And I missed it the last time around. Now I have to make up for it."
"So...wait, you died?" Rude asked.
"Did you, like, jump off one of the buildings into the harbor or something?"
"No, I--" Stripes stopped and backtracked. "I just waded into the water and
hoped that the current would take me out."
"He's lying," Rude concluded, unimpressed.
"Ru-ude!" Elena glared.
"Okay, so all of that's a big fat lie. But I'm here, and I do tattoos, and
that's all that matters right now. Waddaya want from me?"
"You could cough up some ID or a medical certification," Rude offered.
"Dude, man, leaveth'guyyuhlone," Reno mumbled. "We're not on duty right now."
Stripes placed the requested documents on the table, along with enough gil to
cover all three of their tabs. "I'm not looking to cause trouble. I'm just
some punk, honest."
"Heeeey, I finally found you!"
"Oh, SHIT," Rude cursed under his breath as Vincent barged in the door with a
pair of giggling girls on his arms. Well, one was trying to avoid his claw
altogether, but you get the idea. Stripes turned around just in time for Rude
to notice the scar running down his face.
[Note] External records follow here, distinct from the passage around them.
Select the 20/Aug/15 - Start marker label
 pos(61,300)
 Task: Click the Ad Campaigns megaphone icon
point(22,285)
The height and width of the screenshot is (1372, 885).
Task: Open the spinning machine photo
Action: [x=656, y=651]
"Oh, hey! That's the guy who did my tattoo, Mr. Valentine!" one of the girls
gasped. The back of her scalp was shaved just so the barcode on the back of
her head showed through. (The middle numbers in the code read XIIII). Stripes
turned on his cuban heels, ready to face a confrontation, but Vincent was
seriously intoxicated and hardly noticed.
"Reno, Rude, Elena, I jus' got summbad news fromma top. Tifa has run off.
Guess who's job it is to find her?"
"Ours," the three replied rather deadpan and filed out of the bar.
"I better be getting back to the shop," Stripes said to himself and followed
the turks out. As he was passing Vincent, he reached out for his scarred
shoulder with his claw.
"Heyyou..." he said, keeping Stripes stopped, but unharmed. Looking him up and
down and looking back at the girl's tattoo, he grinned. "Nice job. You got
Stripes dropped his stiff look of horror and grinned victoriously. "Thanks.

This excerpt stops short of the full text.